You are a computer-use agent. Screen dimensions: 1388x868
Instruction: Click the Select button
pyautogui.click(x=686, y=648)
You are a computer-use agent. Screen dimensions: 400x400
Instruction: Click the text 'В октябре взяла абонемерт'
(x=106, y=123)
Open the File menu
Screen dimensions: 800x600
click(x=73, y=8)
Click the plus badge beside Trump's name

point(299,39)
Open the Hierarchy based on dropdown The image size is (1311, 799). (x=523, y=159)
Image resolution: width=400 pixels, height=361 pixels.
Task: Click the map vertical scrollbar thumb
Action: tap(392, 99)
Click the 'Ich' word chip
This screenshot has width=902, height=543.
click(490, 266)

◆ ◆ ◆

▸ **Instructions to follow**: Copy every one of the lines above, character for character, with nothing added or changed.

▸ **Answer for the task**:
You are a computer-use agent. Screen dimensions: 1388x868
Instruction: Click the Select button
pyautogui.click(x=686, y=648)
You are a computer-use agent. Screen dimensions: 400x400
Instruction: Click the text 'В октябре взяла абонемерт'
(x=106, y=123)
Open the File menu
Screen dimensions: 800x600
click(x=73, y=8)
Click the plus badge beside Trump's name

point(299,39)
Open the Hierarchy based on dropdown The image size is (1311, 799). (x=523, y=159)
Image resolution: width=400 pixels, height=361 pixels.
Task: Click the map vertical scrollbar thumb
Action: tap(392, 99)
Click the 'Ich' word chip
This screenshot has width=902, height=543.
click(490, 266)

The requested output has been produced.